Eduardo Goldenberg disse...

Pois é, Monica, você é relativamente nova aqui no balcão do BUTECO, e talvez não saiba que uma das máximas que me acompanha é essa: sou preciso do início ao fim. O troço deu-se rigorosamente desse jeito.

Anônimo disse...

Sensacional!

Anônimo disse...

Grande Edu Goldenberg! Estou aqui, 07 andares acima da cabeça do seu irmão Szegeri e aproveitei para matar as saudades do blog. Essa sua narrativa da pizzaria me remete aos encontros da minha italiana famiglia, cada um com seu tique, com seu fraco e seu forte, fazendo do conjunto uma divertidissima algazarra. Amei! Beijão pra você e para o Sorriso Maracanã.

Eduardo Goldenberg disse...

Obrigado, Jonas!

Obrigadíssimo, Lu! Seja bem chegada de volta ao balcão! Beijo pra você.

Anônimo disse...

Beleza de noite, Edu! Daquelas que não se precisa falar nada, só notar.

Forte abraço,

Daniel A.

Rodrigo disse...

Simples e, ao mesmo tempo, requintado. Maravilha Edu. Pudera eu ter vivenciado isto. Abraço!!!

Anônimo disse...

O texto estah comico sem deixar de ser completamente verossimil. Otimo!!!!

Anônimo disse...

Olá Edu, desculpa a intimidade, mas como tijucano e frequentador de butecos daqui e de outros cantos, após a leitura de diversos textos de seu blog já me sinto familiarizado...rs

Sensacional!!! Nâo somente esse texto, mas o blog de forma geral e sua proposta.

Abraços.

Anônimo disse...

OLá Edu,

desculpe-me a intimidade, mas como tijucano e frequentador de botecos daqui e de outros cantos,logo senti-me familiarizado...rs

Sensacional! Não somente esse post, mas o blog de forma geral e sua proposta.

Abraços,

Souza

Anônimo disse...

####

■ TAREFA 1 ■
As afirmações a seguir estão de acordo com o texto fornecido? Responda sim ou não a cada uma, citando literalmente as palavras do texto que decidem: (a) O comentário assinado por Souza diz que o autor é tijucano. (b) Rodrigo afirma ter vivenciado a noite narrada. (c) Eduardo Goldenberg diz a Monica que ela frequenta o balcão do BUTECO há muito tempo.
■ TAREFA 2 ■
Que identificações diferentes aparecem imediatamente antes de "disse..." no texto fornecido?
■ TAREFA 3 ■
Redigite o trecho do texto fornecido que vai de "Obrigadíssimo, Lu! Seja" a "nada, só notar.".
Os dados a seguir não têm relação com o texto fornecido.

■ DADOS DISPONÍVEIS ■
####

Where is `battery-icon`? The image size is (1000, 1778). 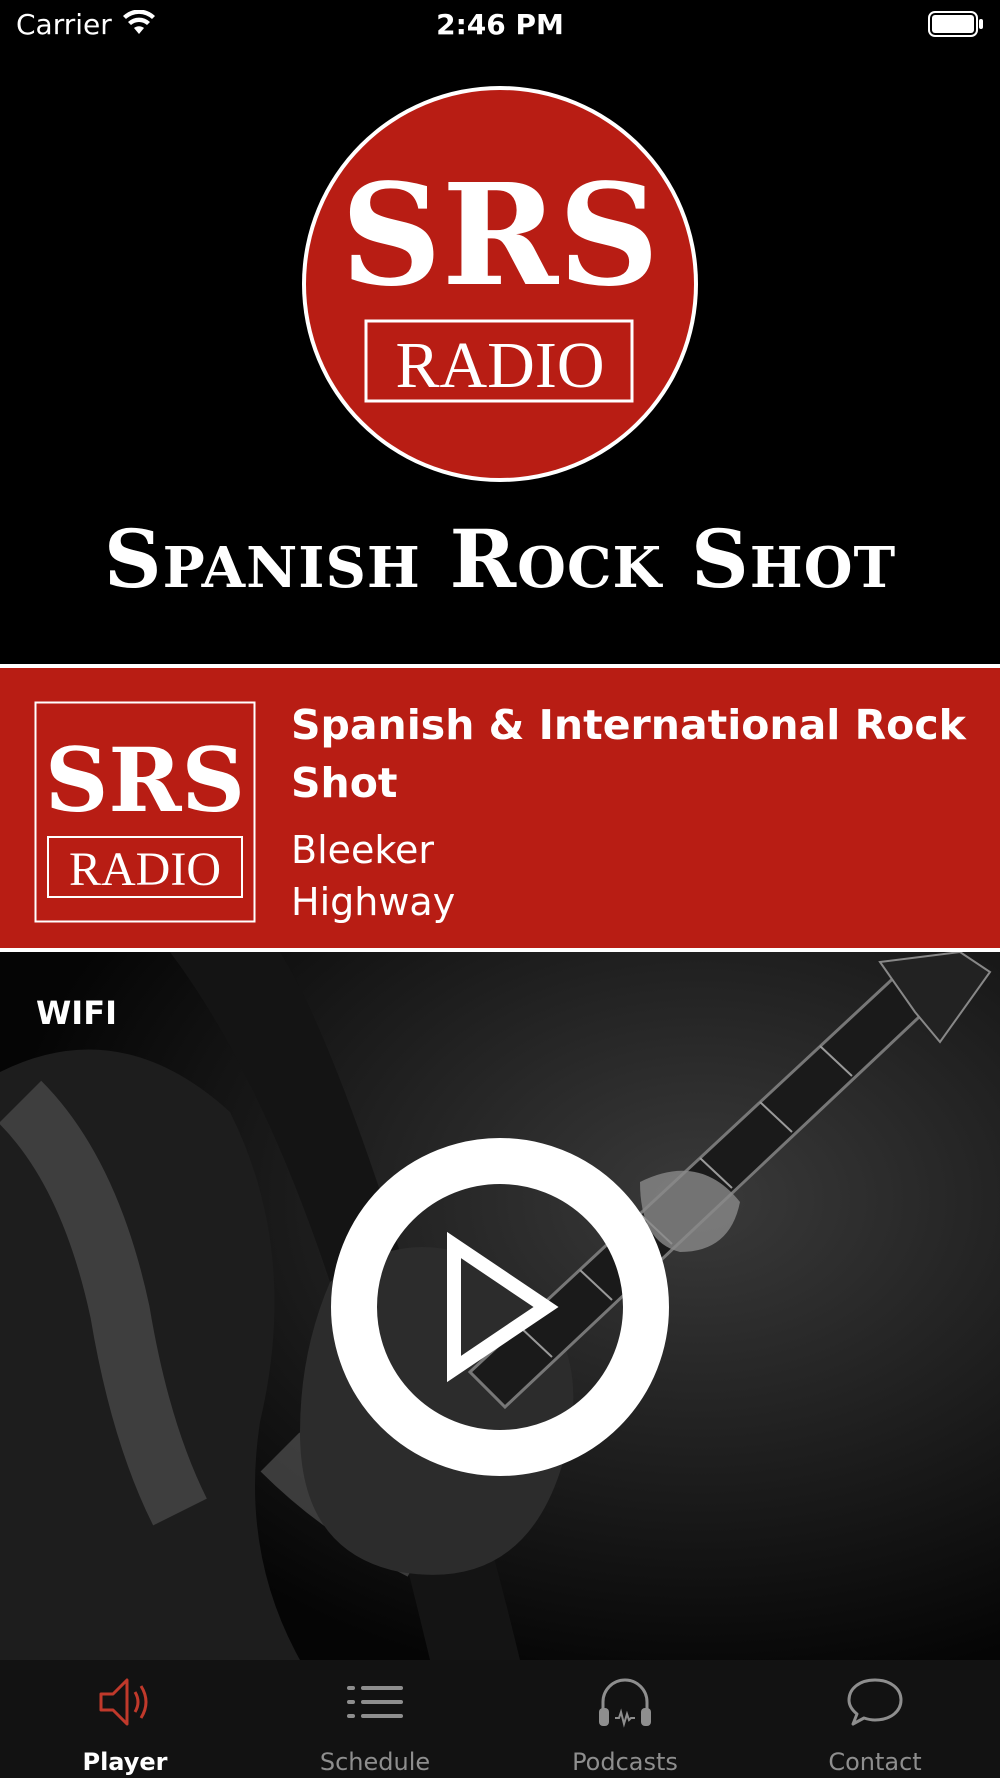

####

■ RESPOSTA 1 ■
(a) Sim: "como tijucano e frequentador de botecos daqui e de outros cantos"
(b) Não: "Pudera eu ter vivenciado isto."
(c) Não: "você é relativamente nova aqui no balcão do BUTECO"

■ RESPOSTA 2 ■
Eduardo Goldenberg, Anônimo, Rodrigo

■ RESPOSTA 3 ■
Obrigadíssimo, Lu! Seja bem chegada de volta ao balcão! Beijo pra você.

Anônimo disse...

Beleza de noite, Edu! Daquelas que não se precisa falar nada, só notar.